Sell More Before Customers Leave the Store

Sell More Before Customers Leave the Store

"I'm just looking," is a common refrain retailers hear. How can you turn browsers into buyers, and buyers into customers who purchase even more products? Even though the term "shopper marketing" is used to describe activities that drive customer sales and consumption, all the way from advertising and marketing to store layout, design, and point-of-purchase activities, most business owners assume shopper marketing is limited to in-store marketing efforts: in effect, what happens when a customer is in your store. Shopper marketing encompasses a lot more. Let's focus on in-store activities that can improve overall sales and total sales per customer.

First Impressions

It takes time to sell. Make sure customers give you that time:

  • Set the tone. Walk inside your store. What do you see first? What is your impression? Is the entry area well-lit, clean, and inviting?
  • Create intervention zones. Once a customer is inside, strategically place small displays that attract attention. Customers are more likely to buy if they pick up and handle a product, (make it easy). At the same time you'll slow down otherwise busy shoppers, inviting them to take more time browsing.
  • Make sure end caps feature key items. Ends of aisles should contain promotional items or special items. End caps get lots of attention; make sure key items are displayed and make sure those items set the tone for the rest of the store.
  • Provide carts or baskets. Numerous studies indicate customers will spend ten to fifteen minutes longer in a store and up to 25% more in total purchases when they have a cart or basket. Don't place all your carts at the entrance to the store; create other cart storage areas so customers can grab a cart as they shop.

Overall Store Operations

Focus on the rest of your store (and the customer's experience):

  • Be available. Your store hours should be convenient for customers, not for you. Most retail customers want to shop in the evening or on weekends; match the hours your customers need. After all, you cannot make a sale if your doors are closed.
  • Create complementary displays. Don't make it hard for customers to find the items they need. Don't think "departments," think "customer needs." Place scarves and hats near coats. Place hammers and screwdrivers near nails and screws. Think about the other items a customer might need, and make them easy to find. Satisfy a customer's desire for "just-in-case" by having those items handy.
  • Intervene at key points. Some items can be sold without assistance; others benefit from salesperson intervention. For example, if you run a shoe store, customers will not require help choosing shoe strings but will definitely need your help trying on shoes. Here is a less obvious example: A customer may require help choosing a high-end digital camera, but many will also require help determining which type of memory card to purchase for a camera they already own. Think about where your customers will most need help and where you have the greatest likelihood of creating up-sell or additional sales possibilities and intervene.
  • Develop incremental pricing schemes. Once a customer is in the store, the cost of acquiring that customer goes down. If you can sell additional items or products to that customer even at a reduced price, you may still be able to maintain healthy profit margins. Don't always look at add-on sales as opportunities to charge premium prices; selling add-on items for lower margins can increase overall revenue while building additional customer loyalty.
  • Make it easy. Consumers are accustomed to having information at their fingertips. Make sure product information is easy to access. Don't assume a customer has done all their research ahead of time. A customer who hesitates and decides to go home to look up product reviews on the Internet may never return. Be transparent: provide information. Sales will go up and so will consumer trust.

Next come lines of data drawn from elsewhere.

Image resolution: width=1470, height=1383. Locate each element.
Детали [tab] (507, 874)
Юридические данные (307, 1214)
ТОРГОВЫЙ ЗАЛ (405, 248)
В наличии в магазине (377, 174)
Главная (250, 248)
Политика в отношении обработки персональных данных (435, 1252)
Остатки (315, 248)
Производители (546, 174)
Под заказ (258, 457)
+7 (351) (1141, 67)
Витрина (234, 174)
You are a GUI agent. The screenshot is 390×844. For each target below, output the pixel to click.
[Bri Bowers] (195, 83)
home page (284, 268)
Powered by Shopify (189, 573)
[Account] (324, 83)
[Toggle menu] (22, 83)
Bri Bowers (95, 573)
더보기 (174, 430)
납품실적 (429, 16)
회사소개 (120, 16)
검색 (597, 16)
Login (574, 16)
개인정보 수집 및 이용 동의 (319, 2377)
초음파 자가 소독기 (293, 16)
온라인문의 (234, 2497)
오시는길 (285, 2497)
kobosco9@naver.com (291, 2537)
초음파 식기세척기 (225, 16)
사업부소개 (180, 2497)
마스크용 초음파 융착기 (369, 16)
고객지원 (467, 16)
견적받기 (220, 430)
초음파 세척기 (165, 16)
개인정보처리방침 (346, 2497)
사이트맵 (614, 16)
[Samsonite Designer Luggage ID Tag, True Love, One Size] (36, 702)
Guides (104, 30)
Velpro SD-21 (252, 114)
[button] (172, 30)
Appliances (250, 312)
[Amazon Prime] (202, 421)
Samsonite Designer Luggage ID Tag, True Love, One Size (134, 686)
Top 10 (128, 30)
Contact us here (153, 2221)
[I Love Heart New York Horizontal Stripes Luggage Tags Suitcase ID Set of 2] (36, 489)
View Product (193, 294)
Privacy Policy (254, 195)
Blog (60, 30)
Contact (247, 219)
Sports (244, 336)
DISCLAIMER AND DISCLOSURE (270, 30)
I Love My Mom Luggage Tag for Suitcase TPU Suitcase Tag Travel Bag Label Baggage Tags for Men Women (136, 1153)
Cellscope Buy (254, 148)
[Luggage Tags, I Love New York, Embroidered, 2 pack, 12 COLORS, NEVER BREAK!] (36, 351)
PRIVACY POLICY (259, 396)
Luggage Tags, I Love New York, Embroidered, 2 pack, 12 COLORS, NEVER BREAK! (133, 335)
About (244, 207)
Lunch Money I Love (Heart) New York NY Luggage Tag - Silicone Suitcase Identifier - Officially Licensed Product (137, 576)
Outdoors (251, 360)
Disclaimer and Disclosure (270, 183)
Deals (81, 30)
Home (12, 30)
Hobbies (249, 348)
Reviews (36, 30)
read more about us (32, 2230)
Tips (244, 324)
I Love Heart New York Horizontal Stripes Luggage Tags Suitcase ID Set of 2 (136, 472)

Lastly, focus on point of purchase opportunities. Don't use the checkout area as a "bargain sale" or "discontinued item" display area. Stock impulse items and items customers frequently forget at the checkout area. (That's why many department stores stock batteries near the checkout counter. Who always remembers they need batteries?) Your checkout area is a customer's final impression of the store; make sure it's a good impression so they will want to return. Seeing a table full of damaged or discontinued items leaves a poor impression. Instead, feature items that make shopping easier and more convenient while enhancing the image of your store.